### [Provided text]

============

Altisource Asset Management Corporation

5100 Tamarind Reef

Christiansted, U.S. Virgin Islands 00820

 

Attn: The Board of Directors

Mr. John P. de Jongh, Jr.

Mr. Ricardo C. Byrd

Mr. John A. Engerman

 

 

January 24, 2022

 

Dear Mr. de Jongh Jr., Mr. Byrd, and Mr. Engerman,

 

Together with Palm Global Small Cap Master Fund LP, we are the beneficial holders of 42,200 shares of AAMC (“The Company”).

 

We have watched AAMC for several years before making our first investment. We were encouraged by many of the changes that we saw at the Company, including the sale of the Front Yard assets and the company’s publicly stated intentions to create an asset management platform. The Company’s recent legal settlements with its Series A Convertible Preferred Stockholders, some of whom are large, sophisticated asset managers, also appeared to be promising. After years of decline in shareholder value, the Company finally looked to be on solid footing.

 

In light of this progress, we were surprised by the Company’s November 30, 2021 disclosure that the New York Stock Exchange (the “NYSE”) notified the Company that it was halting trading in the Company’s common stock as it had regulatory concerns about the Company’s compliance with the NYSE American’s continued listing standards.

 

While some public companies fall out of compliance with major exchanges from time to time, we have never experienced a situation quite like this. The lack of investor communication, failure to articulate a plan to regain compliance, and sheer complacency that our securities can go weeks upon weeks without trading is unacceptable. We are prepared and willing to step in, including by adding members to the Company’s Board of Directors, to help in preparing and implementing a plan in order for the Company to regain compliance with the stock exchange listing standards and otherwise help move a plan forward for shareholders.

============

### [Given material]
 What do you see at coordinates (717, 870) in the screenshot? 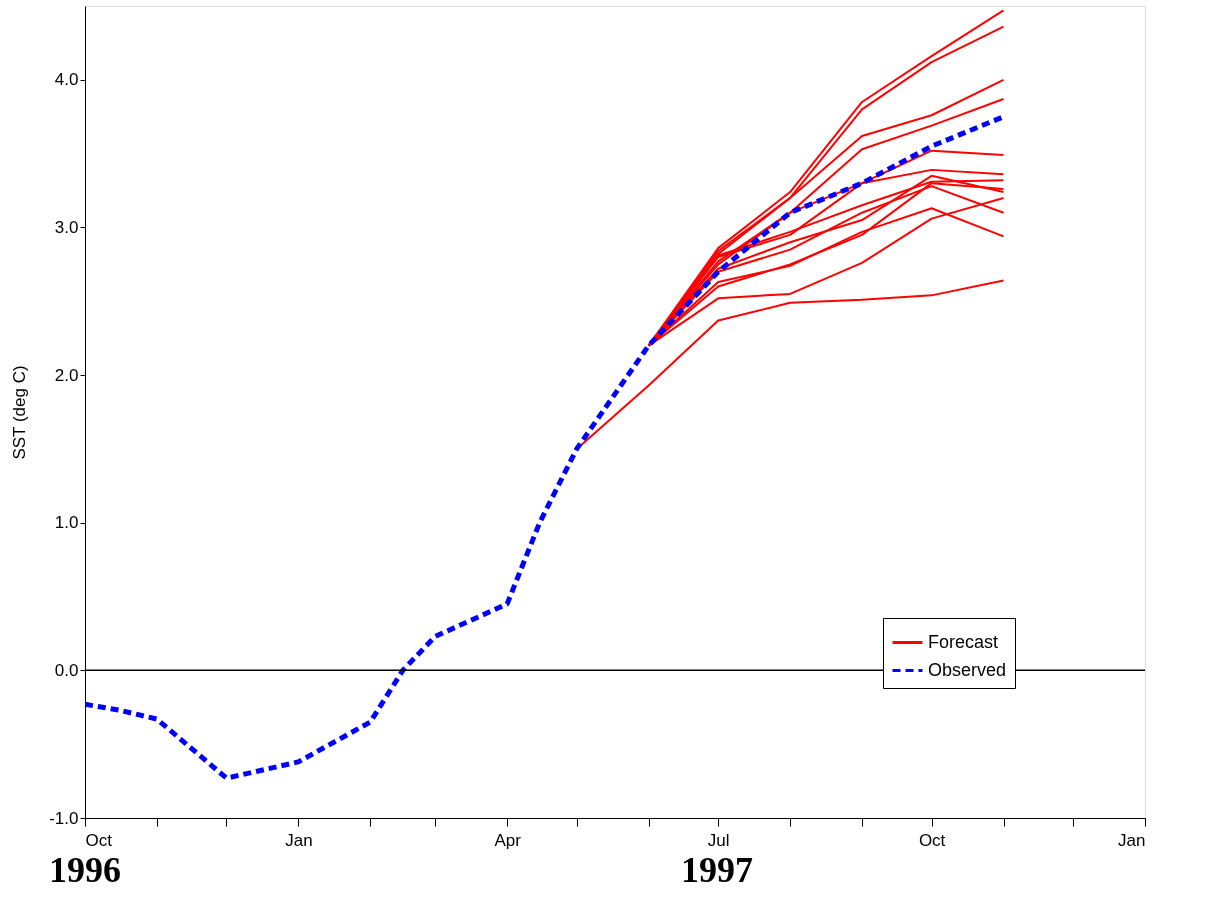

============

### [Job A]
Answer these questions using the letter to the AAMC board:
(i) Together with Palm Global Small Cap Master Fund LP, how many shares of AAMC do the writers beneficially hold?
(ii) On what date did the Company disclose that the NYSE was halting trading in its common stock?
(iii) The sale of which assets does the letter name among the changes that encouraged the writers?
### [Job B]
In the letter to the AAMC board, revise the part that opens with "While some public" and closes with "forward for shareholders.", changing "complacency" to "indifference".

### [Exercise answer A]
(i) 42,200 shares
(ii) November 30, 2021
(iii) The Front Yard assets

### [Exercise answer B]
While some public companies fall out of compliance with major exchanges from time to time, we have never experienced a situation quite like this. The lack of investor communication, failure to articulate a plan to regain compliance, and sheer indifference that our securities can go weeks upon weeks without trading is unacceptable. We are prepared and willing to step in, including by adding members to the Company’s Board of Directors, to help in preparing and implementing a plan in order for the Company to regain compliance with the stock exchange listing standards and otherwise help move a plan forward for shareholders.